Short selling is under attack. In 2010, the SEC adopted new restrictions on it. Spain and Italy have adopted purportedly temporary bans on it.
I've noted many times over the years that short selling has many pro-social aspects, while being unfairly blamed for problems whose root causes lie elsewhere. A new paper brings to our attention an important additional prosocial benefit of short selling:
We hypothesize that short-selling has a disciplining role vis-à-vis the managers forcing them to reduce earning manipulation. Using firm-level short-selling data over the sample period of 2002 to 2009 across 33 countries, we document a significantly negative relationship between lending supply and activism in the short sell market and earnings manipulation. Additional tests using ETF ownership as an instrument or based on market-wide short-selling restrictions further confirm that short selling potential strongly discourages earnings manipulation. Meanwhile, the impact is more pronounced for firms with weaker corporate governance. Collectively, our findings suggest that short selling provides an external governance mechanism to discipline managerial incentives.

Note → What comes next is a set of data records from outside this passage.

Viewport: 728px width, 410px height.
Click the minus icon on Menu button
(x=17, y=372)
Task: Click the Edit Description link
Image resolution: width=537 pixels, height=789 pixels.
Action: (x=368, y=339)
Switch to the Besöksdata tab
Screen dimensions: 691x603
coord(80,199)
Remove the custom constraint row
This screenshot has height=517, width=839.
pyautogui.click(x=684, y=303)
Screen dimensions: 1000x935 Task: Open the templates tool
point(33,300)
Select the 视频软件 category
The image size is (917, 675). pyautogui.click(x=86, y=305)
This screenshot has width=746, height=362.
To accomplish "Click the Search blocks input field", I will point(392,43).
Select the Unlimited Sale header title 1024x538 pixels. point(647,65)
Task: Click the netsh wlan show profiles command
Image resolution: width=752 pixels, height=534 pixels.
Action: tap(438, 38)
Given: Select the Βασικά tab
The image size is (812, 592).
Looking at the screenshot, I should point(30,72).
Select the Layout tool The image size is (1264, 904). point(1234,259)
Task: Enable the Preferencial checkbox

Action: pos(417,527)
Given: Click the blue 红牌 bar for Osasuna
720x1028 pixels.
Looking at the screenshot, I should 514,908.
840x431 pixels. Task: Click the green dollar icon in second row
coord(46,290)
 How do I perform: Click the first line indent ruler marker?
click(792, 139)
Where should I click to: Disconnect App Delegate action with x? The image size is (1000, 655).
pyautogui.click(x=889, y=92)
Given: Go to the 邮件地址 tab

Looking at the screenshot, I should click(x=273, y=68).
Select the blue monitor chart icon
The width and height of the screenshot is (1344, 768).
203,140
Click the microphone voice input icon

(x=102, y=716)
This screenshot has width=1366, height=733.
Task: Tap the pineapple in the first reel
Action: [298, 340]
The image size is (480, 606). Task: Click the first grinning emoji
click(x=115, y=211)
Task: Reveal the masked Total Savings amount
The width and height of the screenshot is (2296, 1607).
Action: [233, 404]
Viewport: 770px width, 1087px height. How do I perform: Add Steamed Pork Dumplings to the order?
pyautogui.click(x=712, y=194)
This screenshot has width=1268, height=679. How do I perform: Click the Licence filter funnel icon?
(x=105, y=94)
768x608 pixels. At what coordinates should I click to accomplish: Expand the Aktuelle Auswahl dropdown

Massa, Massimo, Zhang, Bohui and Zhang, Hong, The Invisible Hand of Short-Selling: Does Short-Selling Discipline Earnings Manipulation? (August 5, 2012). Available at SSRN: http://ssrn.com/abstract=2124464
Earnings manipulation is an important source of agency costs in public corporations. By constraining management's ability to do so, short selling thus provides an important market check on potentially destructive misconduct. Which, once again, calls into question the wisdom of restricting it.